Below is a list of institutions provided by the National Center for Education Statistics that may not be “accredited” according to research done by FIC staff. IF AN INSTITUTION IS NOT “ACCREDITED” THEN THEIR STUDENTS MAY BE TREATED AS THOUGH THEY ARE HOMESCHOOLERS AND MAY NEED TO DEMONSTRATE “EDUCATIONAL EQUIVALENCY” ANNUALLY TO THE BOE OR SERC.
Share this with your local Christian (and secular) institution and ask them if future enrolled families would be affected by these draconian rules and submit testimony for the public hearing, and this is very important: ASK YOUR PRINCIPAL OR TRUSTEE TO REQUEST A MEETING WITH THE LEGISLATORS WHERE YOUR CENTER IS LOCATED AND DISCUSS THIS BILL. FIC is happy to accompany them -just reach out to our Director of Public Policy at [email protected].

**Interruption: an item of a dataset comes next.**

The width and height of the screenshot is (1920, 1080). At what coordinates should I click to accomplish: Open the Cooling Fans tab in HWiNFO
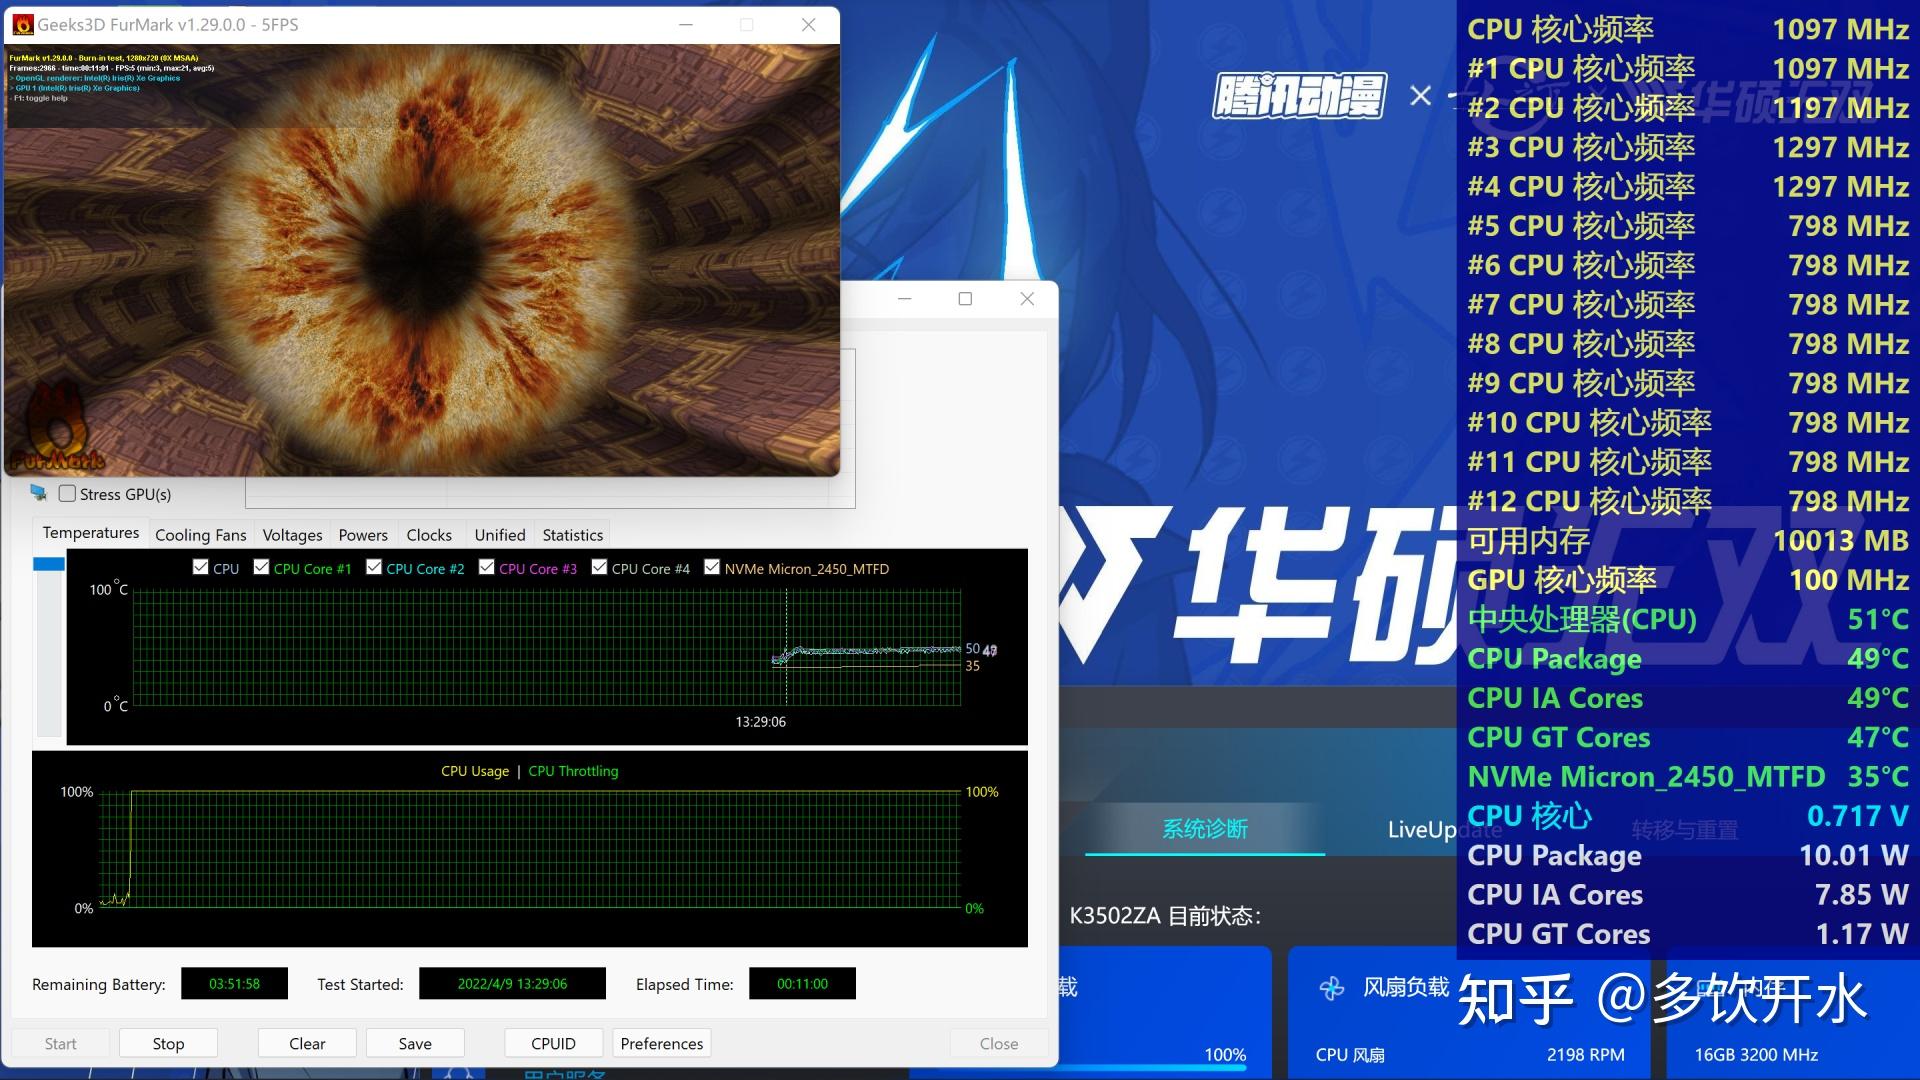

CONSTITUTIONAL ISSUES: The provision in Connecticut HB 5468 authorizing the routine sharing of a child’s personal information with the Connecticut Department of Children and Families so the agency can check whether a parent is already under supervision raises important constitutional and civil-liberty concerns. Courts have long recognized that government intrusion into the parent-child relationship implicates fundamental parental rights and family integrity, as recognized in Troxel v. Granville. In addition, child protection investigations have been treated by courts as governmental searches that implicate the Fourth Amendment to the United States Constitution, particularly when families are subjected to scrutiny without individualized suspicion. While protecting children is an unquestionably important goal, policies that require routine disclosure of family information to an investigatory agency—even when there is no allegation of abuse or neglect—risk treating ordinary families as subjects of government screening. The legislature should carefully consider whether this type of suspicionless data sharing is necessary, narrowly tailored, and consistent with the constitutional protections afforded to parents and families. A lawsuit related to this bill in front of the currently structured Supreme Court is likely to be viewed favorably by the majority which has taken strong positions recently in favor of parental rights.